# Task instructions
Starting at the line below holding "The image size is (1117, 606)." and stopping at the line holding "Task: Select the 远程 category in sidebar", print every line exactly, both ends included, and leave the rest out.

Stored data:
# # # # #

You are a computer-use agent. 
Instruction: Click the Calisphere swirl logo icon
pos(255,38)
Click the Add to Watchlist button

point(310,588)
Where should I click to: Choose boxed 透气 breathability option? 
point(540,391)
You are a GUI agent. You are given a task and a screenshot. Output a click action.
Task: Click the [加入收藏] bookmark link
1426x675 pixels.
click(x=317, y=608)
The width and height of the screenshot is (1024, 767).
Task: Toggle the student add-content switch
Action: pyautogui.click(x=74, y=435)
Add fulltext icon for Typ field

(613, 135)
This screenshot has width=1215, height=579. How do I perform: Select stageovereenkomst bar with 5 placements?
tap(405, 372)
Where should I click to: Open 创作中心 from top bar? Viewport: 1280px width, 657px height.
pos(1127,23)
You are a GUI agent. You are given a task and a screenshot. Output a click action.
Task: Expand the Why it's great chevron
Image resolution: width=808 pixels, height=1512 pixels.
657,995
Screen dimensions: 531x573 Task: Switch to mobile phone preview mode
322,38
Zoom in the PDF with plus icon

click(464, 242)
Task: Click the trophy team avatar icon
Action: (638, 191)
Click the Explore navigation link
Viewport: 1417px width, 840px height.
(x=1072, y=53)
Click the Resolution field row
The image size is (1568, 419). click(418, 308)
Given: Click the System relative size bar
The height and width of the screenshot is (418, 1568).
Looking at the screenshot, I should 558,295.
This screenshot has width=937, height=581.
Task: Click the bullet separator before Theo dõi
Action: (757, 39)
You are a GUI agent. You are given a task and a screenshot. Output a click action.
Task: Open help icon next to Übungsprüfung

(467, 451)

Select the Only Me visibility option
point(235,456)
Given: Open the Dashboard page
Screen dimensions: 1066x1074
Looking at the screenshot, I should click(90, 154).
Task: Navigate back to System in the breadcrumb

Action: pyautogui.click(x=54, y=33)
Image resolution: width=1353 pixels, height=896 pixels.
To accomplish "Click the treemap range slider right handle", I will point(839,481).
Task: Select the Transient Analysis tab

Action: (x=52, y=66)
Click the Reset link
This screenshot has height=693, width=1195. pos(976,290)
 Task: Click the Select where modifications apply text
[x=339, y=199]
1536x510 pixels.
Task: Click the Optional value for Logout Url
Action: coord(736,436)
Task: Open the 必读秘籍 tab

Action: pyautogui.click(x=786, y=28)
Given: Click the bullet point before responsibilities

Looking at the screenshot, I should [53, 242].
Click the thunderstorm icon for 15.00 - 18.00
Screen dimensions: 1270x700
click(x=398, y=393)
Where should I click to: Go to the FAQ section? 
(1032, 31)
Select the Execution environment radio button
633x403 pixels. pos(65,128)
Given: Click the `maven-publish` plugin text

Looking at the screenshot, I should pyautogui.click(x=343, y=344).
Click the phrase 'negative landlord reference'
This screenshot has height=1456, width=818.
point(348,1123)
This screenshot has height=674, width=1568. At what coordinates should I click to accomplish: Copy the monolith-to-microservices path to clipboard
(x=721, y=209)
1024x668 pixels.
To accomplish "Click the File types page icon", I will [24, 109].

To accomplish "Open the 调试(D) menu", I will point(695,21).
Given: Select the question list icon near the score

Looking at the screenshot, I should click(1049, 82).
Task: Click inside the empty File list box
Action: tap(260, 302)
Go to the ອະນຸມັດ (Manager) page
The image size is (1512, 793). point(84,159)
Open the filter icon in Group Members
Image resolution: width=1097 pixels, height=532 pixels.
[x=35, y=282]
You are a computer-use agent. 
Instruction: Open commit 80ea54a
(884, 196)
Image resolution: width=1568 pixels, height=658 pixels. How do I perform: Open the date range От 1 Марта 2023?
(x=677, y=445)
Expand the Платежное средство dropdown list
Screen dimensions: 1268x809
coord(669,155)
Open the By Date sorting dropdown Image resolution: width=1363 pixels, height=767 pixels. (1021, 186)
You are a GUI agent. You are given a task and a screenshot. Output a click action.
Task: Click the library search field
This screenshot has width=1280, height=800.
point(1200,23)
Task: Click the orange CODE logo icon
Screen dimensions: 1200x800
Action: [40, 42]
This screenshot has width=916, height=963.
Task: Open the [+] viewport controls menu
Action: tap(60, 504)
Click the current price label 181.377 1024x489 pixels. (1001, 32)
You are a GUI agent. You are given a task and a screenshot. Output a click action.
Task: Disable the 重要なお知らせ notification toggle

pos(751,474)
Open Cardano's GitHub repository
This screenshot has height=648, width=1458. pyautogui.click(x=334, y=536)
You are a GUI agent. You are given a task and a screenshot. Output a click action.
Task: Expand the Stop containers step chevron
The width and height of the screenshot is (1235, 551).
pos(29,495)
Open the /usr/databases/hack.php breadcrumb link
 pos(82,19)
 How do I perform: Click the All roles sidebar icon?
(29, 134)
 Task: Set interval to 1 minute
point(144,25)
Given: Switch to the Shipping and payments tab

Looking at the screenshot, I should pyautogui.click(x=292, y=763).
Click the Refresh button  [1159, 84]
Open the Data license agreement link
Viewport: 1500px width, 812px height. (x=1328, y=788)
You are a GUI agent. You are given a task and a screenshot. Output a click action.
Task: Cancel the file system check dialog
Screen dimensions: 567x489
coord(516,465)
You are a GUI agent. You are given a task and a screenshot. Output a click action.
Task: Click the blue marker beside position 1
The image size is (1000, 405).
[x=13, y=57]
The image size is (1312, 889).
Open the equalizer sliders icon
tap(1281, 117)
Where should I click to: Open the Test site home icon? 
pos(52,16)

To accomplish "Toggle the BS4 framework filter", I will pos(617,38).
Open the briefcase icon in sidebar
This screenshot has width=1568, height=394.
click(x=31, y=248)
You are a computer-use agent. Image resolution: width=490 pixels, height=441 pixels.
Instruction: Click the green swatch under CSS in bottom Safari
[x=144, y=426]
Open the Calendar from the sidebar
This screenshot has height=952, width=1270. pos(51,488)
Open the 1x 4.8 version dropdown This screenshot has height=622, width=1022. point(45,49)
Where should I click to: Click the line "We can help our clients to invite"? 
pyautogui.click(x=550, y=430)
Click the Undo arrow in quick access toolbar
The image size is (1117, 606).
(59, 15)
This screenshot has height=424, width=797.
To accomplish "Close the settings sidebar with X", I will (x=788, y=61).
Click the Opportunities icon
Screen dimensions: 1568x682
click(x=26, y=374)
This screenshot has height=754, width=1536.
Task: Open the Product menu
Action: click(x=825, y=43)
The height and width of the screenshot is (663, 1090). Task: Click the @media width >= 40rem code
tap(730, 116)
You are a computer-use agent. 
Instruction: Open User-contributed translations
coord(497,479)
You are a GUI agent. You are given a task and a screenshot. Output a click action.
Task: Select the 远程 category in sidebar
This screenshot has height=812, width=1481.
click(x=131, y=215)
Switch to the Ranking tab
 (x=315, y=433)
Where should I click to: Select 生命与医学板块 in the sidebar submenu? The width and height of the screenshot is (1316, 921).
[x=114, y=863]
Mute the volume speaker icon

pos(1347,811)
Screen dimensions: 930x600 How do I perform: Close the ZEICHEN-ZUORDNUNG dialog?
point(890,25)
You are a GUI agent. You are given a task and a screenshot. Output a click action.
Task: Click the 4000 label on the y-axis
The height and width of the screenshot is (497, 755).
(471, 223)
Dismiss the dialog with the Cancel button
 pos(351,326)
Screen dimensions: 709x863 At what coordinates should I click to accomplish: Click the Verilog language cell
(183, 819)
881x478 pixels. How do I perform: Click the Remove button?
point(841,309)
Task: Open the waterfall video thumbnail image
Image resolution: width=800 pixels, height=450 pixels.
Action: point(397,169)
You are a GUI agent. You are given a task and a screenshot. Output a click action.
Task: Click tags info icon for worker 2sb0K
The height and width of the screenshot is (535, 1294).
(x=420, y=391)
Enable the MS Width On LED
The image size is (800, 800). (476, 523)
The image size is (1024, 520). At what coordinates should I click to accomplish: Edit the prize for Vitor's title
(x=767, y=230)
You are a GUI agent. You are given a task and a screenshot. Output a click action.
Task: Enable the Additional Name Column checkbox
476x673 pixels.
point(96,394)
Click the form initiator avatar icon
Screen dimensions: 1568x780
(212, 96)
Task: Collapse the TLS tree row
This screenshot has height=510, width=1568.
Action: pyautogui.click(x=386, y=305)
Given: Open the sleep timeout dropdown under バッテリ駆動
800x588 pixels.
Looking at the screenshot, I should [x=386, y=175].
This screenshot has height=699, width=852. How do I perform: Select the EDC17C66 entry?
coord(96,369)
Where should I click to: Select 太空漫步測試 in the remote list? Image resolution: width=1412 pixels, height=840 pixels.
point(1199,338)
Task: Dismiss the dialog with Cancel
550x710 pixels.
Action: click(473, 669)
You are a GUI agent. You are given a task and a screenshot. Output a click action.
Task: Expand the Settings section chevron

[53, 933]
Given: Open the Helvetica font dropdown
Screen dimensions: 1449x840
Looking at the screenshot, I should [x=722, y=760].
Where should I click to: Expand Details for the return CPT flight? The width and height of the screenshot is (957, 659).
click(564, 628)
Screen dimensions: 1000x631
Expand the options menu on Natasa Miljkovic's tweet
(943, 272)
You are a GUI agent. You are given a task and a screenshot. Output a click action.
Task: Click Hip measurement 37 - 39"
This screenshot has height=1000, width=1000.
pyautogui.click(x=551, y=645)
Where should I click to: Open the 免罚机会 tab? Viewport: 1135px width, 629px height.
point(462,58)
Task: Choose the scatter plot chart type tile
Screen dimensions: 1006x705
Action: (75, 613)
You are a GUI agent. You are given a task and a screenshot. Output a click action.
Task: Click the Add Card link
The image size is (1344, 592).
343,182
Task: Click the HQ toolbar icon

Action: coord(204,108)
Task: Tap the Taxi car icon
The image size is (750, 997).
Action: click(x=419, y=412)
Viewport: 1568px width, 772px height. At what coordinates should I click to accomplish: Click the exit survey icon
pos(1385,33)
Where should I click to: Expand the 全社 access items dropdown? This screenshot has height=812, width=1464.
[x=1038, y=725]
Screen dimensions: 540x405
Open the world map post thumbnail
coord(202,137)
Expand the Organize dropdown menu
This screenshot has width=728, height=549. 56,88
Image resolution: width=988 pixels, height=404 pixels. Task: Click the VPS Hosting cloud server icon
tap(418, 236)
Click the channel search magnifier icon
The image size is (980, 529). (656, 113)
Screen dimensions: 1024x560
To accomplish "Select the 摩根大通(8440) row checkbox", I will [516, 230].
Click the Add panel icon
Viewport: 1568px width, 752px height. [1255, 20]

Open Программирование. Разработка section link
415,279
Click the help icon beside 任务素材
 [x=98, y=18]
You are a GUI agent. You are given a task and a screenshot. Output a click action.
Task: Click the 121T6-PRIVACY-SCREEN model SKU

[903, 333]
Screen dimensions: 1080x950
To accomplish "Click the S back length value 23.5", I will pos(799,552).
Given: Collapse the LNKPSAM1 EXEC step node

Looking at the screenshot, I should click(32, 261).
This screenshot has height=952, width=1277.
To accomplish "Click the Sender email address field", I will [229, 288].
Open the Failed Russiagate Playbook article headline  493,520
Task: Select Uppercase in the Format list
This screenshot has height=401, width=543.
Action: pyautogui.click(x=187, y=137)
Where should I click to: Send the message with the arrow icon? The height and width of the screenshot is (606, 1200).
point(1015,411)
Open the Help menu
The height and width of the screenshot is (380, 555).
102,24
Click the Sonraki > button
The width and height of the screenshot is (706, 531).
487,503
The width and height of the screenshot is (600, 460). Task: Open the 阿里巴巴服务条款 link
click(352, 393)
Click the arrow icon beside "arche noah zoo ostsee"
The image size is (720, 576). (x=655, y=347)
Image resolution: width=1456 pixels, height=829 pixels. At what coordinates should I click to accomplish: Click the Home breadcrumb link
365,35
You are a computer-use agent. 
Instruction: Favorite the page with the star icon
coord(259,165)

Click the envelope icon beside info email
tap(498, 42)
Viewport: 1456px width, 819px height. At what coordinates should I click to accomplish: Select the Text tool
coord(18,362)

# # # # #

# Task response
The image size is (1117, 606).
(59, 15)
This screenshot has height=424, width=797.
To accomplish "Close the settings sidebar with X", I will (x=788, y=61).
Click the Opportunities icon
Screen dimensions: 1568x682
click(x=26, y=374)
This screenshot has height=754, width=1536.
Task: Open the Product menu
Action: click(x=825, y=43)
The height and width of the screenshot is (663, 1090). Task: Click the @media width >= 40rem code
tap(730, 116)
You are a computer-use agent. 
Instruction: Open User-contributed translations
coord(497,479)
You are a GUI agent. You are given a task and a screenshot. Output a click action.
Task: Select the 远程 category in sidebar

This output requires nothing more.